Committee requests written submissions on Child Well-Being in England
24 January 2014
The Education Committee will hold a one-off evidence session in March on child well-being in England, based on the findings reported in UNICEF Record Card 11
The UNICEF Report Card, published in 2013, placed the United Kingdom 16th out of 21 developed countries in terms of child well-being. The judgement was based on indicators of material well-being, health, education, behaviour and risks, and housing and environment. UNICEF also set out policy recommendations to improve the UK’s standing in relation to other rich countries.
Submissions of written evidence are invited to address the issues arising for child well-being in England from UNICEF’s findings and possible responses. The deadline for receipt of submissions is midday on Monday 3 March 2014. Please see below for guidelines for submissions.
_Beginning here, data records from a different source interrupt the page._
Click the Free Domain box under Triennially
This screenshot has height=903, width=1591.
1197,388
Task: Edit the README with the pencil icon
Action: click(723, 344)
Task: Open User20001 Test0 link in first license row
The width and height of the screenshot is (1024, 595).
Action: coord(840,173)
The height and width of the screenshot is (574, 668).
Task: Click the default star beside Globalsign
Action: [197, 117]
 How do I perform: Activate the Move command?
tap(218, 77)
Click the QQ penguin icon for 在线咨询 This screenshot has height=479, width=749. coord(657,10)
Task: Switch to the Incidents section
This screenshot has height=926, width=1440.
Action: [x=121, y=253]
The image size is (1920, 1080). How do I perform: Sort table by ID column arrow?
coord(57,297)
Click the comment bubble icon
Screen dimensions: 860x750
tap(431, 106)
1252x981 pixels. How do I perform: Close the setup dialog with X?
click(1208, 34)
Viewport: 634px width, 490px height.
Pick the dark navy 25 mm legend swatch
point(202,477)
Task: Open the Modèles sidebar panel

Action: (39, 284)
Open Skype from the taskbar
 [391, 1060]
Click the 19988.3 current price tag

Further details of the oral evidence session will be announced in due course.
As part of a scheme to encourage paperless working and maximise efficiency, the Committee is piloting a new web portal for online submissions of written evidence. Written submissions for this inquiry should therefore be sent via the Education Committee website- Written evidence submission form
The deadline is Monday 3 March 2014. As a guideline submissions should be no longer than 3000 words.
Submissions should be in the format of a self-contained memorandum. Paragraphs should be numbered for ease of reference, and the document should, if possible, include an executive summary. Submissions should be in a Word document only.
Submissions should be original work, not previously published or circulated elsewhere. Once submitted, your submission becomes the property of the Committee and no public use should be made of it unless you have first obtained permission from the Clerk of the Committee. Please bear in mind that Committees are not able to investigate individual cases.
The Committee normally, though not always, chooses to publish the written evidence it receives, either by printing the evidence, publishing it on the internet or by making it publicly available through the Parliamentary Archives. If there is any information you believe to be sensitive you should highlight it and explain what harm you believe would result from its disclosure; the Committee will take this into account in deciding whether to publish or further disclose the evidence.
For data protection purposes, it would be helpful if individuals wishing to submit written evidence send their contact details in a covering letter. You should be aware that there may be circumstances in which the House of Commons will be required to communicate information to third parties on request, in order to comply with its obligations under the Freedom of Information Act 2000.